▶ **What the task asks**:
Among the entries below, copy every line that carries the word "computer".

[Saved entries]
Start of Block
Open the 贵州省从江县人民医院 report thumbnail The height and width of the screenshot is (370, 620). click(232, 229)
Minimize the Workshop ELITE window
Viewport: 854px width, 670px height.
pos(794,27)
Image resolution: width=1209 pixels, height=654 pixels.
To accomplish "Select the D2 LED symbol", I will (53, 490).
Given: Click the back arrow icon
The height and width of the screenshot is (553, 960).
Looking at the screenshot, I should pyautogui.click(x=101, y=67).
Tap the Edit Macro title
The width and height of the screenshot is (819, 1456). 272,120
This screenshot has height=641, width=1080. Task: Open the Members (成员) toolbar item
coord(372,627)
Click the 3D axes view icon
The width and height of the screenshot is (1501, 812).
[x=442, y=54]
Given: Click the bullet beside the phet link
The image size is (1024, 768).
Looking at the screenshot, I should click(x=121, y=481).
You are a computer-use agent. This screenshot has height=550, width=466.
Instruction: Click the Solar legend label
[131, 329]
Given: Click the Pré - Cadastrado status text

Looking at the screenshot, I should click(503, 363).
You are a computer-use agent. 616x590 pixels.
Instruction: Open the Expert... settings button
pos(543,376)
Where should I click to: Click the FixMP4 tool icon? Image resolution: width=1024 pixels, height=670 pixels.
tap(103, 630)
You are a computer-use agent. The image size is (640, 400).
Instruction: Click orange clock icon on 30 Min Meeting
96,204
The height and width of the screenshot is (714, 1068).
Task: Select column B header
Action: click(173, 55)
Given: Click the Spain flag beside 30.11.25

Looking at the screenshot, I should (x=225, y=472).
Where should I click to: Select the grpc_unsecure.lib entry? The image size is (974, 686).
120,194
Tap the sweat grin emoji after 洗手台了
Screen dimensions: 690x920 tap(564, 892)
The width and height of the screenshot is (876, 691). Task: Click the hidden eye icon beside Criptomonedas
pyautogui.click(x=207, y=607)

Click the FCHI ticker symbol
End of Block
▶ **Task output**:
You are a computer-use agent. This screenshot has height=550, width=466.
You are a computer-use agent. 616x590 pixels.
You are a computer-use agent. The image size is (640, 400).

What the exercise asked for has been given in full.